──────── Record excerpts

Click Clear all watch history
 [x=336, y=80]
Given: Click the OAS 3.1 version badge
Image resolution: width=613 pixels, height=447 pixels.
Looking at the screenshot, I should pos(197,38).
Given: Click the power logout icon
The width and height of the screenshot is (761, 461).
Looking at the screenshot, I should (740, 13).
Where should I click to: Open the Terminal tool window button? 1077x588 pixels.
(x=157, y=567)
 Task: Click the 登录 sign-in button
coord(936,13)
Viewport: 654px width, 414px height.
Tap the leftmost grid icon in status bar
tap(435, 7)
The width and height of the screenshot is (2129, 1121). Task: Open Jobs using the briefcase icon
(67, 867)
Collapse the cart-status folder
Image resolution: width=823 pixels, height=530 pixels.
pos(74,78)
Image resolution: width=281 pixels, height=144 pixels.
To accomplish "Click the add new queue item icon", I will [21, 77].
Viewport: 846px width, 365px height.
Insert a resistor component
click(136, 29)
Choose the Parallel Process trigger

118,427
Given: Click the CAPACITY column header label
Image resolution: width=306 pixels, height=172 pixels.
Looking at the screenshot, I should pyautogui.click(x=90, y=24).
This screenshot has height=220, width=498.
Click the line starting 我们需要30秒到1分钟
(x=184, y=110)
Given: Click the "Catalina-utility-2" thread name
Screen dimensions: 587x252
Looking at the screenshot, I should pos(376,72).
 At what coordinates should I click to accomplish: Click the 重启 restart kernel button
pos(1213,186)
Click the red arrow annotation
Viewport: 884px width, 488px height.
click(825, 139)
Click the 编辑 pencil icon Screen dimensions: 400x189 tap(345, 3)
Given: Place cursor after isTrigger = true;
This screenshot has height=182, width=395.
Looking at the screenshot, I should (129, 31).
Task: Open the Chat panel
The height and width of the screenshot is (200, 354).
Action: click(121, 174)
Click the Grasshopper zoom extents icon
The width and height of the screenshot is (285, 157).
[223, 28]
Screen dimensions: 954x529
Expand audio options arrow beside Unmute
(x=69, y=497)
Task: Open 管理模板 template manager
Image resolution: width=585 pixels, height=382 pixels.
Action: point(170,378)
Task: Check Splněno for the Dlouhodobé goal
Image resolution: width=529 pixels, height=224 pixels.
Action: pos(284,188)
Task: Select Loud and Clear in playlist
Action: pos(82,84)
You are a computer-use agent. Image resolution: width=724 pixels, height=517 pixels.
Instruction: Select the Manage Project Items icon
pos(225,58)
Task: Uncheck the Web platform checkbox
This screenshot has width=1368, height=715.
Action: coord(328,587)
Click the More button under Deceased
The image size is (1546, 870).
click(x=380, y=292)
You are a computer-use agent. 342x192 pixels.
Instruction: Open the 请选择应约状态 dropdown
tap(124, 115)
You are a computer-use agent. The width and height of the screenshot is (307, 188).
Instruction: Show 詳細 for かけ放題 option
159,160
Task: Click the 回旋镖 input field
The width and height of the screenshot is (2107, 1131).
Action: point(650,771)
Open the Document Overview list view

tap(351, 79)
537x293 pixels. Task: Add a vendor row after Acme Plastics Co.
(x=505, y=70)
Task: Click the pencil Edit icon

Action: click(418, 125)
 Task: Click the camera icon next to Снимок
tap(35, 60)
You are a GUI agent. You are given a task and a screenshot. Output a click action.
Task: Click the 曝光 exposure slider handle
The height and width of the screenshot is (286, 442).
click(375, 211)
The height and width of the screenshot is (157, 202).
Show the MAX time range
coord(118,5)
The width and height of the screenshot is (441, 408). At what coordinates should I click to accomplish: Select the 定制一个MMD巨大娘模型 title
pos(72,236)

────────────────

The exercise: Report every line of the records above that contains the string "arrow", treating uppercase and lowercase letters as distinct.

Correct output:
Click the red arrow annotation
Expand audio options arrow beside Unmute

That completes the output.